Cell populations were fractionated to identify which cells rolled after SEB injection (18). In all three compartments, the preponderance of the rolling activity was found in T cells, particularly the Vβ8+ subset, but not in T cell–depleted or Vβ8 populations (Fig.2). Rolling activity in MLN cells was absent in the similarly selected and well represented (∼12%) control Vβ14+ population. Primary adhesion was effectively blocked by KM81, and depletion of HA-binding cells also resulted in the removal of rolling activity. No rolling activity was seen in Vβ8 cells from animals injected with phosphate-buffered saline (PBS) only. Thus, in each compartment, the activated Vβ8+ cells expressed the CD44- and HA-dependent primary adhesion activity.

Figure 2

Analysis of CD44-HA–mediated primary adhesion of lymphocytes isolated from MLNs, peripheral blood, and peritoneal cavity after SEB injection. Cells were isolated from mice injected ip 20 hours earlier with PBS (–) or SEB (+) and analyzed for rolling in the parallel-plate flow chamber. Cells were used without treatment (None), in the presence of KM81 mAb, or after fractionation or depletion of cell populations, as indicated (18). All data are means ± SEM of three experiments. (A) MLN cells; (B) peripheral blood cells; (C) peritoneal exudate cells.

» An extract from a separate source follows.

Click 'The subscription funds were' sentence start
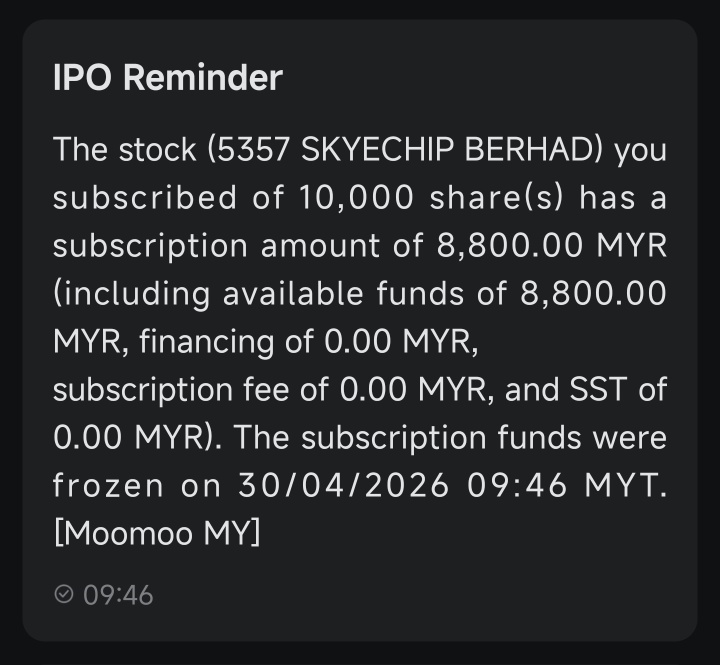Viewport: 720px width, 665px height. point(450,437)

To address the role of CD44 in the in vivo trafficking of activated Vβ8+ T cells from the blood into the peritoneum, we injected mice ip with SEB and then intravenously (iv) with KM81 or isotype-matched control antibodies 4 hours later (Fig.3). In vivo, KM81 inhibited the influx of Vβ8+ T cells into the peritoneum, whereas control antibodies did not have this effect. This was not attributable to the loss of these cells from the animal, because both circulating and peripheral lymphoid (lymph nodes and spleen) Vβ8 cells were not diminished by this treatment (19). However, in four separate experiments, KM81 consistently inhibited cell migration with effectiveness ranging from 70 to 90%. The total number of intraperitoneal cells (consisting primarily of monocytes, macrophages, and neutrophils) was not altered by these antibody treatments, indicating no effect on trafficking of these other populations. Thus, the trafficking of stimulated antigen-specific Vβ8+ T cells into the inflamed peritoneal site appears to be dependent on CD44.

Figure 3

CD44 mAb KM81 prevents entry of Vβ8+ T cells into SEB-injected peritoneum. Mice were injected ip with 50 μg of SEB as above. Four hours later, mice were injected iv with 300 μg of KM81 or isotype-matched control mAbs MEL-14 or anti–H-2 (M1/42, rat antibody to mouse pan–H-2) (34) in 500 μl of sterile PBS. One group of mice received no antibody (None). 20 hours after the initial SEB injection, PELs were collected by lavage and cells were analyzed by FACS for Vβ8+ cells. The difference between nonblocked and KM81-treated mice was significant (P < 0.01), whereas the difference between nonblocked and MEL-14– or M1/42-treated mice was not (P > 0.5). Data are from one representative experiment. The mean total leukocytes (± SD) in the PEL harvest after treatment with SEB (2.1 ± 0.5 × 106), SEB + KM81 (2.3 ± 0.4 × 106), and SEB + MEL-14 (2.4 ± 0.8 × 106) indicated no gross alterations in cellular influx resulting from antibody treatment.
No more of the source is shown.